AUFGABE: Schreibe im Auszug über die schöpferische Zerstörung den Abschnitt von „Angeblich taucht der“ bis „sich selbst vollzieht.“ noch einmal ab und benenne dabei „Krisen“ überall in „Umbrüche“ um.

Mord an der Vitalkraft

Angeblich taucht der Begriff erstmals bei Karl Marx auf, bei Schumpeter auf jeden Fall, und nach Nietzsche ist er ohnehin Allgemeingut - die "schöpferische Zerstörung". Damit ist gemeint, daß jeder vitale Organismus sich nur deshalb entwickeln kann, weil er immer wieder bestehende Strukturen auflöst, weil Neues sich aus der neuen Kombination aus diesem Zerfall ergebender Teile entwickelt.

Krisen sind demgemäß nicht "Systemfehler", sondern Zeichen ihrer Vitalität. Krisen sind das Wesen, an denen sich überhaupt erst das Leben zu sich selbst vollzieht.

Aber sie sind es nur unter bestimmten Bedingungen! Denn keineswegs kann diese Zerstörung "geplant" oder "intendiert" werden, und noch weniger kann und darf sie aus ihrem unmittelbaren Umkreis gerissen und in die höhere Ebene abstrahiert werden. (Deshalb der unbedingte Grundsatz der Subsidiarität als Teil der Katholischen Soziallehre.) Sie muß als wirkliche Krise des Bestehenden nämlich auch wirkliche Folgen  zeitigen, und sie im Partiellen zu belassen heißt auch, das Partielle in seiner Bewältigungskraft nicht zu überschreiten. Nur daraus erwachsen eben jene produktiven Kräfte aus je subjektiver Affizierung - es sind immer Menschen, die ändern, niemals Maschinen oder Techniken - die ein Neues bewirken.

BEREITGESTELLTE ANGABEN:

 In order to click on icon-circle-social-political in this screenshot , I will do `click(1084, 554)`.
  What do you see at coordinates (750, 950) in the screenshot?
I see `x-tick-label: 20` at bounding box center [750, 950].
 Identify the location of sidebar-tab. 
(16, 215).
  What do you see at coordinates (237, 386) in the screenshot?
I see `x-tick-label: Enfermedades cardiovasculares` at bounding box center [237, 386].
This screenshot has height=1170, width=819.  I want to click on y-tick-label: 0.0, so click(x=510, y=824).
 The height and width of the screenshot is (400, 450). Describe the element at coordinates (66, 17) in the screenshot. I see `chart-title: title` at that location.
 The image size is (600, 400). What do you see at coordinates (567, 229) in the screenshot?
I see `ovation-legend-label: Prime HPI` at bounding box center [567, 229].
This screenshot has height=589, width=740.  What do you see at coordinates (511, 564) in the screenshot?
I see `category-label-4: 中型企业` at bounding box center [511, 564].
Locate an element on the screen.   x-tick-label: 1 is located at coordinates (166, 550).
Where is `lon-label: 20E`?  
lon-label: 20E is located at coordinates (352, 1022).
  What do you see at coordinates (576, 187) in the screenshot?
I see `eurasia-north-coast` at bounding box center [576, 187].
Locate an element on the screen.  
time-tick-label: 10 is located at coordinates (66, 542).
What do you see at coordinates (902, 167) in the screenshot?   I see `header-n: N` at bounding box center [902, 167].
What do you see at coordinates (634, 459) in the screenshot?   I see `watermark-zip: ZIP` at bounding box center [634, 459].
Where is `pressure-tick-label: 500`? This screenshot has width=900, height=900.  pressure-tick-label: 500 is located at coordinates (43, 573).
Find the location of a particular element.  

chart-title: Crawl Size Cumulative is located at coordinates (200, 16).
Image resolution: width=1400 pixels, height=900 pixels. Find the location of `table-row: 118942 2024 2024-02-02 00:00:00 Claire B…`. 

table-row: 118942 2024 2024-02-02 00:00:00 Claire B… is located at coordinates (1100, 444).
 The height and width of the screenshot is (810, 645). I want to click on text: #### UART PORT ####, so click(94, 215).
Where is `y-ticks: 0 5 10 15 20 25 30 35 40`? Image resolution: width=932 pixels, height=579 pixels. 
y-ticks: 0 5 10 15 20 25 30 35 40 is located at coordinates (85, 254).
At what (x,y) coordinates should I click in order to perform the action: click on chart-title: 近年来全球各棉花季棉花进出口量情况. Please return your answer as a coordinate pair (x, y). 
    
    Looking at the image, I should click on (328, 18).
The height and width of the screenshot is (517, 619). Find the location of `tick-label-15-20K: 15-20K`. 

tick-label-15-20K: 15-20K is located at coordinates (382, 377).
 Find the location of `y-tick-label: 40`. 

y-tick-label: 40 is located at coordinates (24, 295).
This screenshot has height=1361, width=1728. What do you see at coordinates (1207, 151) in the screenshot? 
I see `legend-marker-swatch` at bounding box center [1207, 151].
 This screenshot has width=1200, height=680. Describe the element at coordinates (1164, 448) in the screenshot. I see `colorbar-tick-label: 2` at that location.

ANTWORTBEREICH:
Angeblich taucht der Begriff erstmals bei Karl Marx auf, bei Schumpeter auf jeden Fall, und nach Nietzsche ist er ohnehin Allgemeingut - die "schöpferische Zerstörung". Damit ist gemeint, daß jeder vitale Organismus sich nur deshalb entwickeln kann, weil er immer wieder bestehende Strukturen auflöst, weil Neues sich aus der neuen Kombination aus diesem Zerfall ergebender Teile entwickelt.

Umbrüche sind demgemäß nicht "Systemfehler", sondern Zeichen ihrer Vitalität. Umbrüche sind das Wesen, an denen sich überhaupt erst das Leben zu sich selbst vollzieht.